BEGIN
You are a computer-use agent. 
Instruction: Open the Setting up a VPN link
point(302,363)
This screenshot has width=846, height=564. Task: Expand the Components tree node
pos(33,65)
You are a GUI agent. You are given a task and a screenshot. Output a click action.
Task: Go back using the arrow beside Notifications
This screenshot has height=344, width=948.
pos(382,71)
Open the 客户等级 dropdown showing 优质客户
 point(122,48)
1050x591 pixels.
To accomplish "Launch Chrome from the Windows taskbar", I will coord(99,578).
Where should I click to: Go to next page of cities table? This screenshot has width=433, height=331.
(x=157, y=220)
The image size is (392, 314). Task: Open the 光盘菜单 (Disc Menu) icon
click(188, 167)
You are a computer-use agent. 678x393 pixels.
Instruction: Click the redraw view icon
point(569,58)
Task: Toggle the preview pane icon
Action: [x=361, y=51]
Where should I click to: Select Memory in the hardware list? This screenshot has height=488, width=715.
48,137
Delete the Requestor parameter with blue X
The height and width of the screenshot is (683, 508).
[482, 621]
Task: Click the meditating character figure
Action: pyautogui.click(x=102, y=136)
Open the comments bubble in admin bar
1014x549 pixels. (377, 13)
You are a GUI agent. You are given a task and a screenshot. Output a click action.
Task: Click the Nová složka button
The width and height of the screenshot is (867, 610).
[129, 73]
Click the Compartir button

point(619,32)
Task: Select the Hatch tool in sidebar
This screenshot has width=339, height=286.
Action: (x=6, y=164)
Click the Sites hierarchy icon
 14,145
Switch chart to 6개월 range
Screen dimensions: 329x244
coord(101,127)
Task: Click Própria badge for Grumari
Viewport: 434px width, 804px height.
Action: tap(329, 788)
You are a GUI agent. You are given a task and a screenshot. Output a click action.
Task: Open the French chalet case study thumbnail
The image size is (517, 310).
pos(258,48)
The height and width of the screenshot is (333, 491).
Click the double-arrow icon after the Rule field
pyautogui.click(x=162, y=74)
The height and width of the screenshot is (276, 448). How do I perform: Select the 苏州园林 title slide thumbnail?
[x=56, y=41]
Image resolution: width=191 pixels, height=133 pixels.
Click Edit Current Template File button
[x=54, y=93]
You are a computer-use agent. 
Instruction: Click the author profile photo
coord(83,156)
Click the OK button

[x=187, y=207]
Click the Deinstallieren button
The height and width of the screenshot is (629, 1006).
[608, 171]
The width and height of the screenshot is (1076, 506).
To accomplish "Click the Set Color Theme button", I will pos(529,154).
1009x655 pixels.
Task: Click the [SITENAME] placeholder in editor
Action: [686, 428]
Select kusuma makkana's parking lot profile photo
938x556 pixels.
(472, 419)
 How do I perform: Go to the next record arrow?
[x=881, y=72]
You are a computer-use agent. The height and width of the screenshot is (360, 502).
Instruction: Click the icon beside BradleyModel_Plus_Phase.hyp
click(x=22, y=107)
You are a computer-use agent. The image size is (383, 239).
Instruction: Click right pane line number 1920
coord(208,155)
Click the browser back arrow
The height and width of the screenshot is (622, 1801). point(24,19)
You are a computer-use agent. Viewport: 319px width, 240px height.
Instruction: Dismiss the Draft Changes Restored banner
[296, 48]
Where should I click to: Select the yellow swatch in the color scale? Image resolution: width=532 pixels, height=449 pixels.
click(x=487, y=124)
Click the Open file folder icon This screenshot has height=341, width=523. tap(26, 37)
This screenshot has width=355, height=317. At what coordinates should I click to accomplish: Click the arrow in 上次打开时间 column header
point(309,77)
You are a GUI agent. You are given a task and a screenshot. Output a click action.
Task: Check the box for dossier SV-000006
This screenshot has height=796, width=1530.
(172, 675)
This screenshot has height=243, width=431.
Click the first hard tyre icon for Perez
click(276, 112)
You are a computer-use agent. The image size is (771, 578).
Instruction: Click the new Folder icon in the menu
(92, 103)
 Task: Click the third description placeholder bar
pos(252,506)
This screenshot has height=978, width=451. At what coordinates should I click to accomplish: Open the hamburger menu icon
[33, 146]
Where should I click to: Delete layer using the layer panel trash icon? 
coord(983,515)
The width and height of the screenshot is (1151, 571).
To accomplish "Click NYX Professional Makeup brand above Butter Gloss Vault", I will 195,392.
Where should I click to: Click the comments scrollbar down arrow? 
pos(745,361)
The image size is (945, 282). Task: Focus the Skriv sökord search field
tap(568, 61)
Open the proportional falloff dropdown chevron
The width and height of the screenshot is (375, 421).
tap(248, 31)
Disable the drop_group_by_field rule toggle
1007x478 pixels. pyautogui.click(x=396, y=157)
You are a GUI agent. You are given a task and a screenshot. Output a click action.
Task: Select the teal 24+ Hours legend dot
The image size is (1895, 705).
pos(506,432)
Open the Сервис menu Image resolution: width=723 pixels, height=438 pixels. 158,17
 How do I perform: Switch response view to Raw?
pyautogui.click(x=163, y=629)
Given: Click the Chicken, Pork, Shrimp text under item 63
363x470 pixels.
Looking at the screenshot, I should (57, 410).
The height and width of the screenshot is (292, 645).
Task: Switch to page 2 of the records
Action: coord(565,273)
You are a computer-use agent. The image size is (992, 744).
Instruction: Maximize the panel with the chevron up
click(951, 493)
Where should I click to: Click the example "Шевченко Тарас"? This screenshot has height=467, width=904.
END
Required work: From the records above, return each line that has the string "computer".

The completed task:
You are a computer-use agent. 
You are a computer-use agent. 678x393 pixels.
You are a computer-use agent. 
You are a computer-use agent. The height and width of the screenshot is (360, 502).
You are a computer-use agent. The image size is (383, 239).
You are a computer-use agent. Viewport: 319px width, 240px height.
You are a computer-use agent. The image size is (771, 578).
You are a computer-use agent. The image size is (992, 744).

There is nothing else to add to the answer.